REVIEW: The Tempest (London Theatre Workshop)
Gender blind productions of Shakespeare’s plays seem a dime a dozen these days, and can go one of two ways. In the case of the London Theatre Workshop’s production of the Tempest, I left very underwhelmed. Having not seen Shakespeare’s final piece before, I was looking forward to getting to grips with the complex characters and story that I had heard so much about. Unfortunately, I left none the wiser.
Any theatre enthusiast will know that a good production of the Tempest rests on the commanding presence of Prospero. Unfortunately Karen Mccaffrey did not possess this in her performance. The attempts at the illusion of magic fell flat at every turn as there didn’t seem to be strong intention or direction there. There was a lot of movement in the piece which felt undefined, vague and very unnecessary at times. I love a bit of physical theatre and choreographed movement, but only to further a narrative, not hinder it.

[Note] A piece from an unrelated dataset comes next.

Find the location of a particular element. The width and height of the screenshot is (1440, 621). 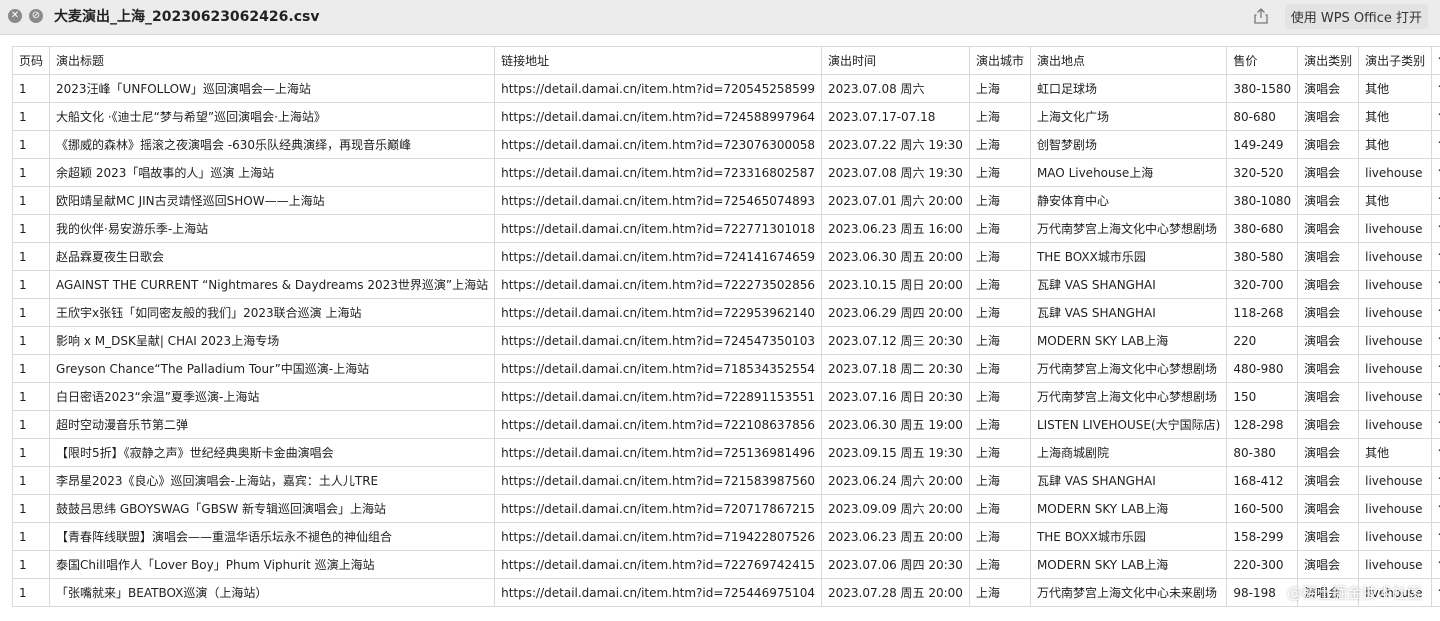

column-header: 演出类别 is located at coordinates (1328, 61).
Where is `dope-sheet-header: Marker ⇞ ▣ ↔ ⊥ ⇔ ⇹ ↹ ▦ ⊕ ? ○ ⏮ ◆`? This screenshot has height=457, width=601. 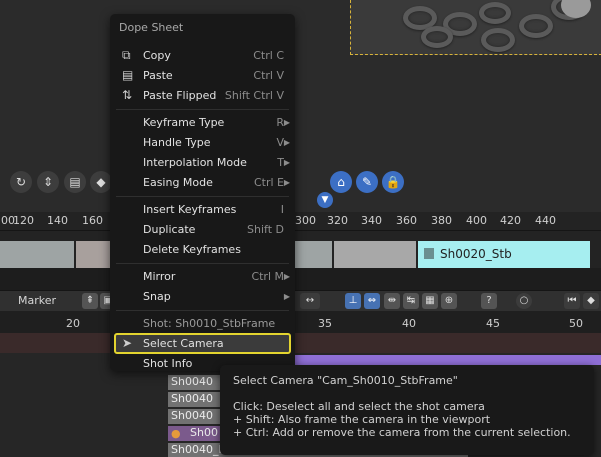 dope-sheet-header: Marker ⇞ ▣ ↔ ⊥ ⇔ ⇹ ↹ ▦ ⊕ ? ○ ⏮ ◆ is located at coordinates (300, 301).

I can’t deny the piece was redeemed with some nice performances from certain cast members. I was instantly impressed by Samantha Beart’s truthful performance of Miranda, then even more taken aback with her clear cut multi rolling as a very amusing Trinculo.
Certainly a stand out performance. Joseph Law’s performance as Ariel also had very impressive moments, much better grasping the surreal moments of magic, and using every part of his body to create his character. Similarly Ruskin Denmark’s Performance as Caliban was wonderfully primal, and had great control of his body and understanding of the verse.
I had expected great things from the London Theatre Workshop, following stellar reviews of its production of ‘Parade’, however the Tempest felt under rehearsed and under directed. As much as I wanted to like this production, I couldn’t forgive the cringey movement sequences. The text is good, stick with that, Mr Shakeapeare knew what he was doing.